### Assignment 1
In the news report below about councils suing S&P, rewrite the paragraph beginning "S&P had argued that another case" as a short bulleted list that keeps its main facts.
### Assignment 2
Write what comes next in the news report below about councils suing S&P, picking up right after its last sentence.

### Excerpt to read
Councils win right to sue S P

Agency will face a further round of litigation from councils who lost millions.

Ratings agency Standard & Poors will face another round of litigation worth hundreds of millions from councils who lost millions on toxic products given positive credit ratings just prior to the global financial crisis.

The Federal Court in Sydney this morning has given the green light to at least two councils, the City of Swan and Moree Plains Shire Council, to sue S&P over strong ratings it gave to complex financial products called Synthetic Collateralised Debt Obligations (SCDOs).

The councils invested in the products that were provided by the failed American investment bank Lehman Brothers, with the complex SCDOs sometimes given coveted AAA ratings by S&P.

As a result of the investments the councils lost around $250 million, and had previously successfully sued Lehman Brothers liquidators for its losses.

S&P had argued that another case against it had no reasonable prospect of success and should not be allowed to run as it should have been named as a party in the original litigation against Lehman Brothers. It also argued the Australian court had no jurisdiction to hear the case.

### Data below
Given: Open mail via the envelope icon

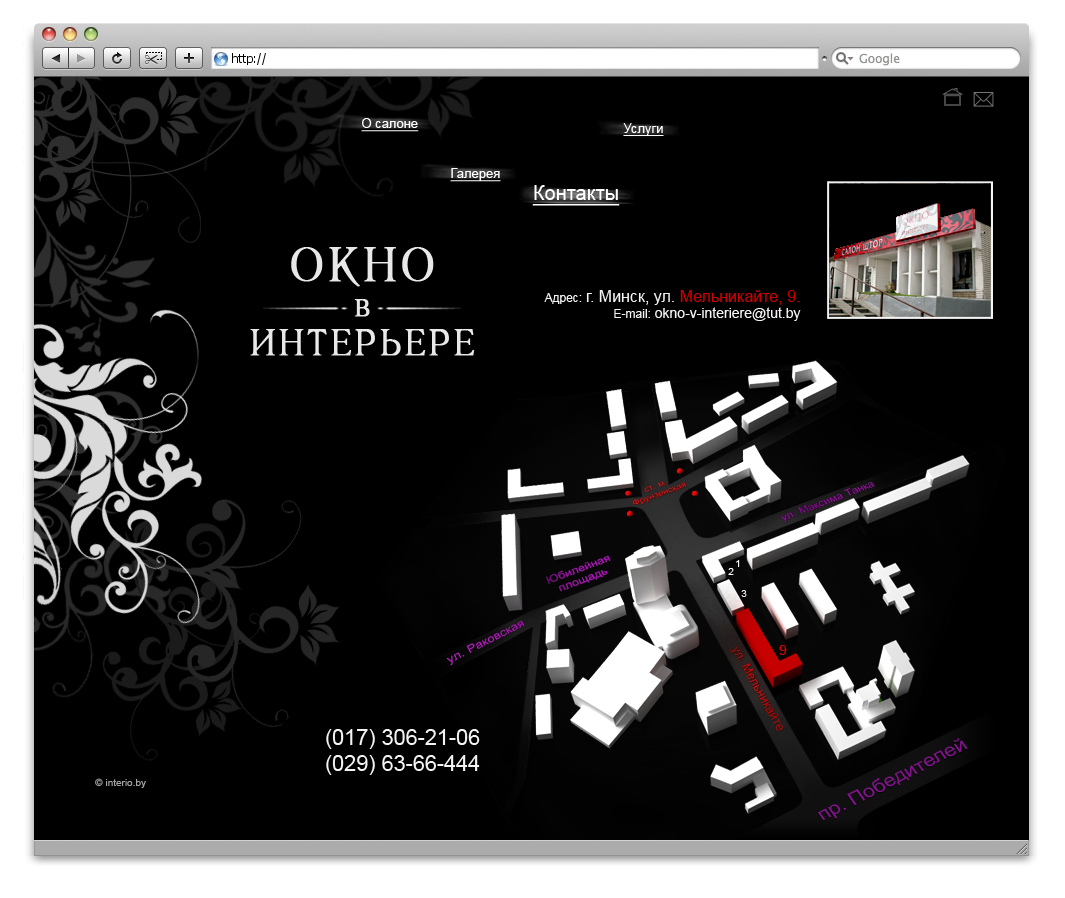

### Answer box 1
- S&P argued that another case against it had no reasonable prospect of success.
- It said the case should not be allowed to run because S&P should have been named as a party in the original litigation against Lehman Brothers.
- It also argued that the Australian court had no jurisdiction to hear the case.

### Answer box 2
However in a stinging judgment this morning Justice Steven Rares found that S&P was attempting to “have its cake and eat it too” and there was no reason the ratings agency could not be sued for the losses in Australian.

“Although the corporate location of S&P is physically in the United States, the ratings that it promulgates were provided to Swan, Moree and others in this jurisdiction. It is part of S & P’s ordinary business to publish ratings that will be provided to investors who are considering investing in the products that it rates and to others in Australia, and indeed, throughout the world,” Justice Rares said.

“I am of opinion that, here, S&P has tried to have its cake and eat it. It has attacked the merits of the originating application and statement of claim at a fundamental level in the course of its seeking to have service on it set aside.”

The decision follows an earlier landmark judgment by the federal court in November 2012 which found S&P and issuing banks ABN Amro (Royal Bank of Scotland) liable for issuing CPDOs to 13 councils worth $30m.

The federal court of appeal is currently considering an appeal lodged by S&P over the earlier finding.

Solicitor Amanda Banton, partner at Piper Alderman who led the litigation on behalf of the two councils, said that she was pleased the case could finally proceed, and was hoping to recover up to $125m from S&P.

“We are pleased that this case can now proceed and is no longer tied up in legal wrangling,” she said.

The finding also has implications for the ratings of over $1.4 trillion of more commonly issued financial products called Collateralised Debt Obligations (CDOs) sold by banks and rated by S&P and other ratings agencies worldwide, which lost billions for investors in the global financial crisis.